Successful investing also requires an advanced sense of market knowledge, philosophy, and comfort. A market can have depth, breadth, and flow one day. In a heartbeat, that can, will, and does change. Positions that were valuable can become illiquid. Commensurately we see their market value evaporate. We can probably all name companies—boasting in some cases, Nobel Prize winners—who got so caught up in sophistication they lost sight of common sense and basic market realities. A painful collapse in 2008 has shown once again that sophistication is no protection from hubris.

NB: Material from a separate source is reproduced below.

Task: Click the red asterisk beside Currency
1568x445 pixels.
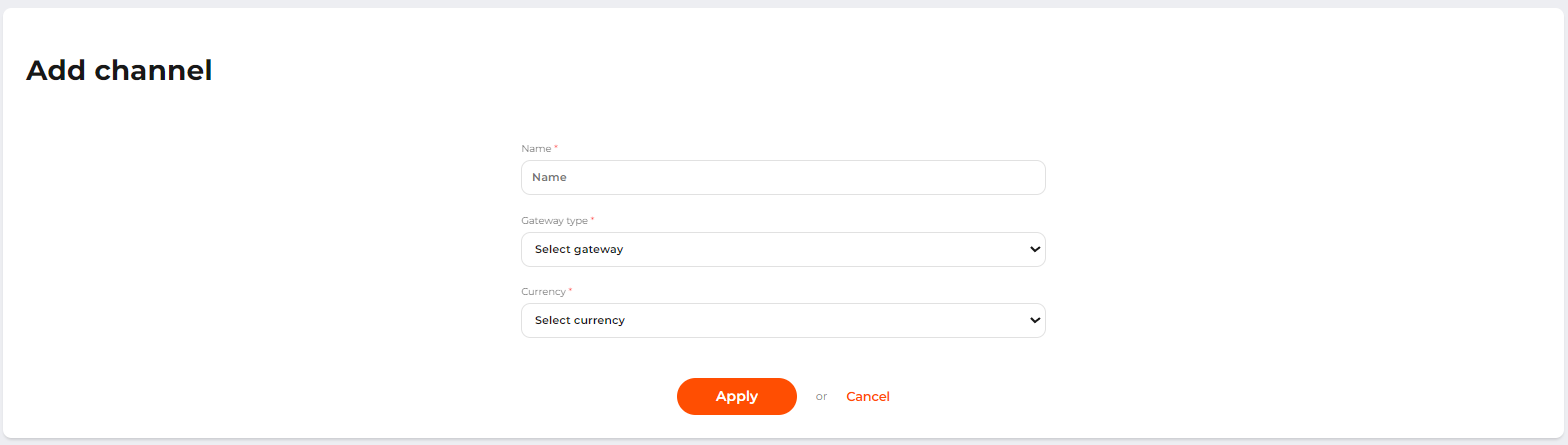Action: [570, 290]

Errors in this investing sector come from several sources:

  • Misunderstanding the risks, such as credit risk, liquidity, and inflation
  • Overestimating the actual probability of the desired return
  • Unachievable expectations for positive performance because of naïve market philosophy and lack of economic insight

A scenario analysis for a security or an aggregated portfolio needs more than just a range of possible outcomes; it needs a grounded, experience-driven expectation of the most likely outcome. We feel portfolio performance is best targeted by the careful selection of individual positions whose future performance will optimally target the most likely interest rate scenario over a desired holding period.

Structured products are complex, illiquid investments whose returns may be based on the underlying price movements of a single security, a basket of securities, an index, a commodity, a debt issuance, and/or a foreign currency. Many economic and market factors will affect the value of structured products and such factors may offset or magnify each other. Risk factors may include interest rate levels, implied volatility and time remaining to maturity. Other risks may apply. Please carefully review the disclosure document or offering memorandum before investing.